- To do
Please restate the listing word for word, omitting the images.

- Records to use

========================================

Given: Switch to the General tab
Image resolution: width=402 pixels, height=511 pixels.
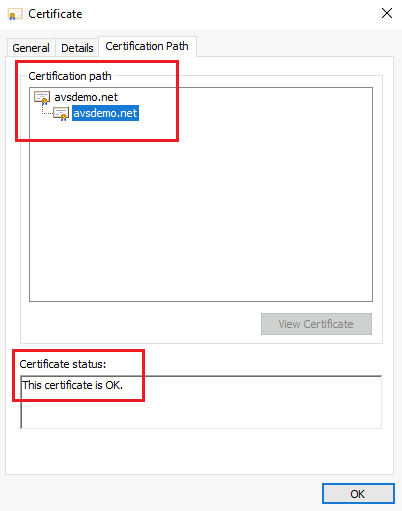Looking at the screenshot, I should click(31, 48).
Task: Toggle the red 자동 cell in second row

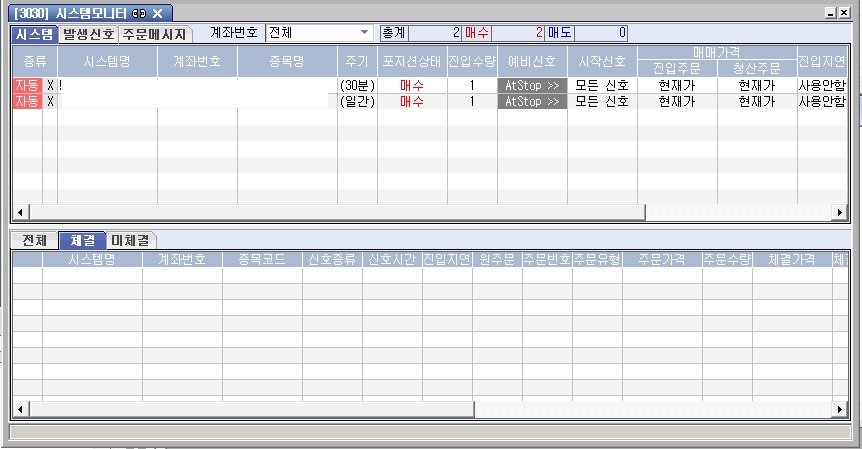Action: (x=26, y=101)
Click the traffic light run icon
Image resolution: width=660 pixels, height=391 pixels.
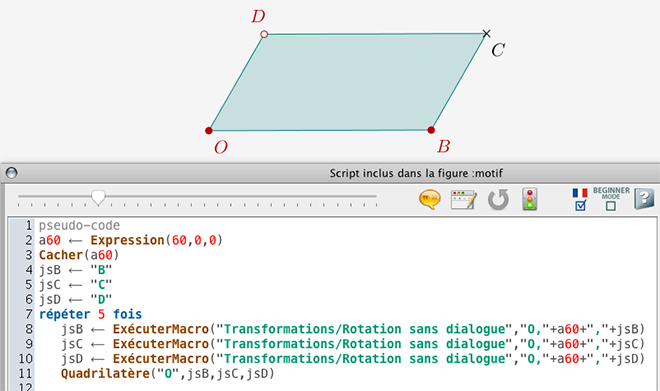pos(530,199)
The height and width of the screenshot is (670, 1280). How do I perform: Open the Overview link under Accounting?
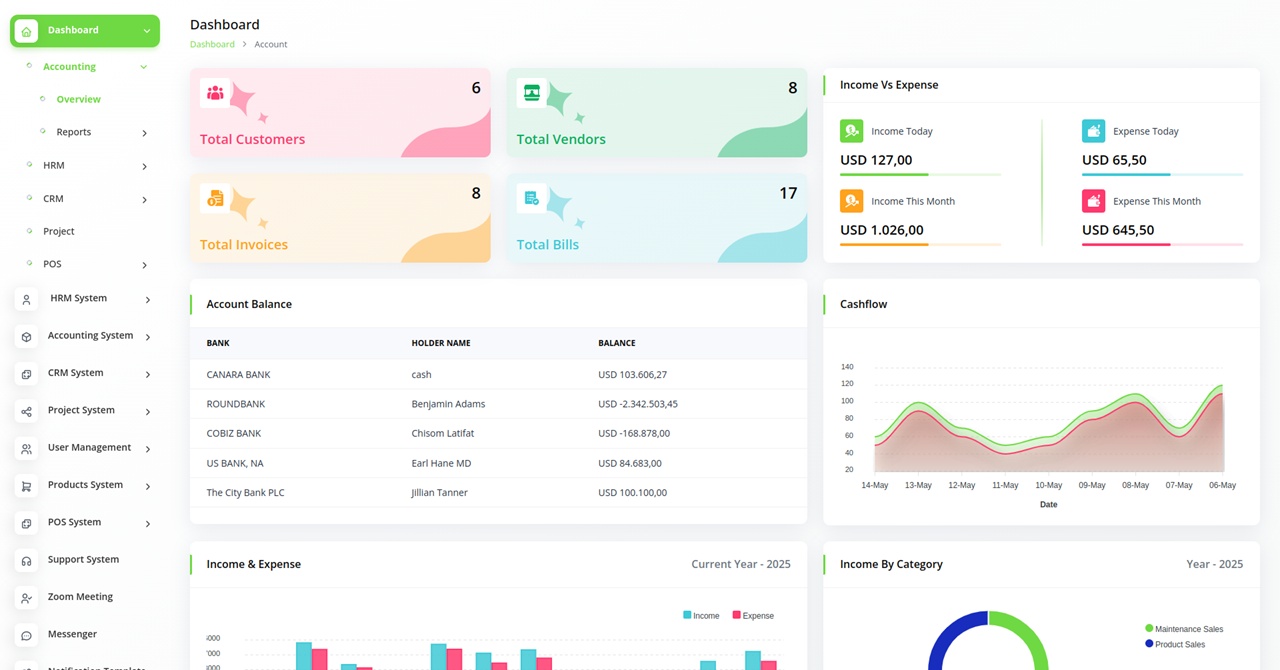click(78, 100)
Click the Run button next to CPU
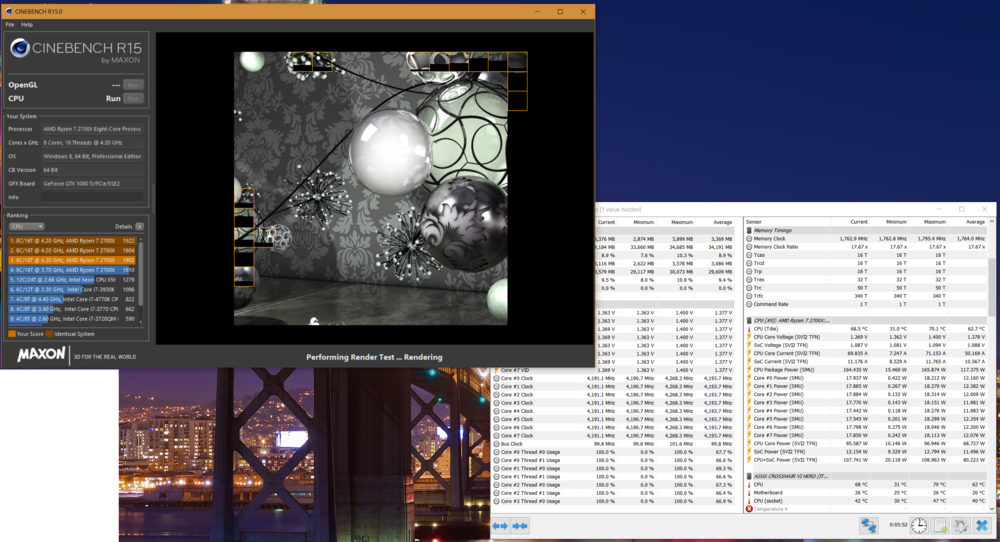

========================================

- Exercise solution
Given: Switch to the General tab
Image resolution: width=402 pixels, height=511 pixels.
Looking at the screenshot, I should click(31, 48).
Task: Toggle the red 자동 cell in second row

Action: (x=26, y=101)
Click the traffic light run icon
Image resolution: width=660 pixels, height=391 pixels.
pos(530,199)
The height and width of the screenshot is (670, 1280). How do I perform: Open the Overview link under Accounting?
click(78, 100)
Click the Run button next to CPU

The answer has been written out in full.